But I wouldn't say I have "a lack of understanding of good photography and no artistic inclination". From when I started 35mm photography in 1967 right up till 1993, I had only a 50mm and later a 28mm lens. In those days money was very tight for us and there were far more important things than lenses. In 1993 I was able to afford a cheap s/h 28-80 zoom to fit my ME Super, but even then I didn't use it very much as the exposures were often faulty. So I got into the habit of using foot zoom whenever possible.
In fact I never used anything longer than 80mm until late 2006 when I discovered how cheap lenses were on Ebay, and I bought my first 135 and then a 200 lens. And even now I'm finding I hardly ever use them. I find it difficult to know when to fish them out, and when I do it feels like I'm using a telescope. Hence the reason I started this thread and why I need some constructive help. Thanks. |
Same story here.
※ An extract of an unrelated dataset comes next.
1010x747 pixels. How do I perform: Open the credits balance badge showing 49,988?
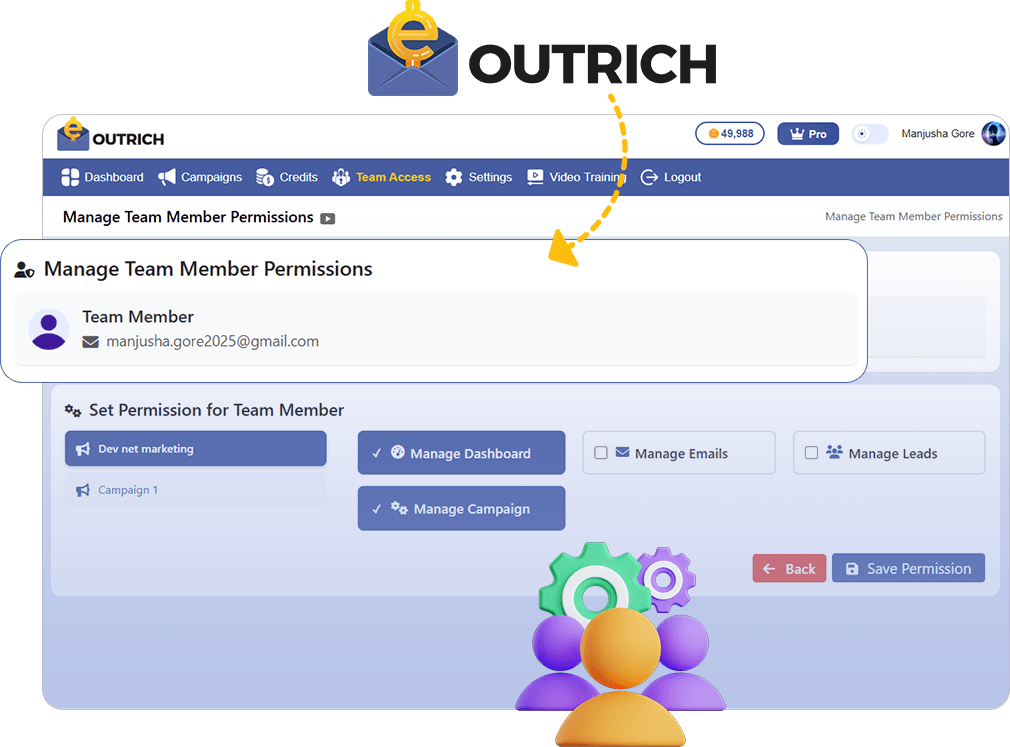pos(730,134)
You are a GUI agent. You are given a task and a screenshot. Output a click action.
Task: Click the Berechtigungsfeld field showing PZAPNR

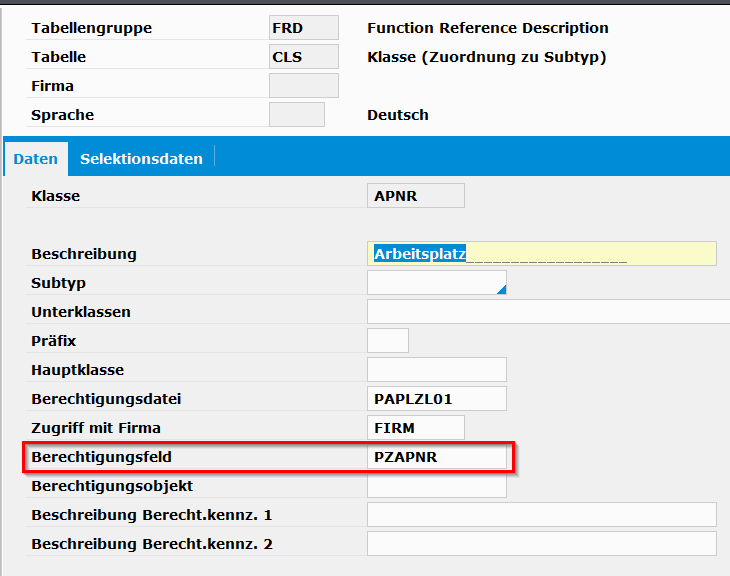(x=437, y=457)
I used 28mm and 50mm on 35mm film for many years (28 is 17/18mm on crop) I bought a 105mm in 1976 but and a 70-210 zoom but I never liked telephoto shots and I'm still not keen on them for general run of the mill things. I started 35mm SLR about 1964 my first camera was a Practica FX3 with the f2.8 50mm Tessar. my first 'Real' camera was a Penatx SL about 1966 that had the f1.8 55m lens which I still use.
It was 1979 before I got a 24mm (Nikon) and I loved that but would still go for the 28mm most times. I would do most subjects (inc sport) with 28mm. The only reason I ever bought a telephoto lens was when I took an interest in wildlife. I had plenty of access to good telephoto lenses put never used them if I could help it.
Today I find I am going wider again. I love the Zenitar 16mm on crop DSLR and now after testing four copies I have finally got a good Sigma 10-20mm, which I expect to use a lot. 10-15mm is hard work but worth it.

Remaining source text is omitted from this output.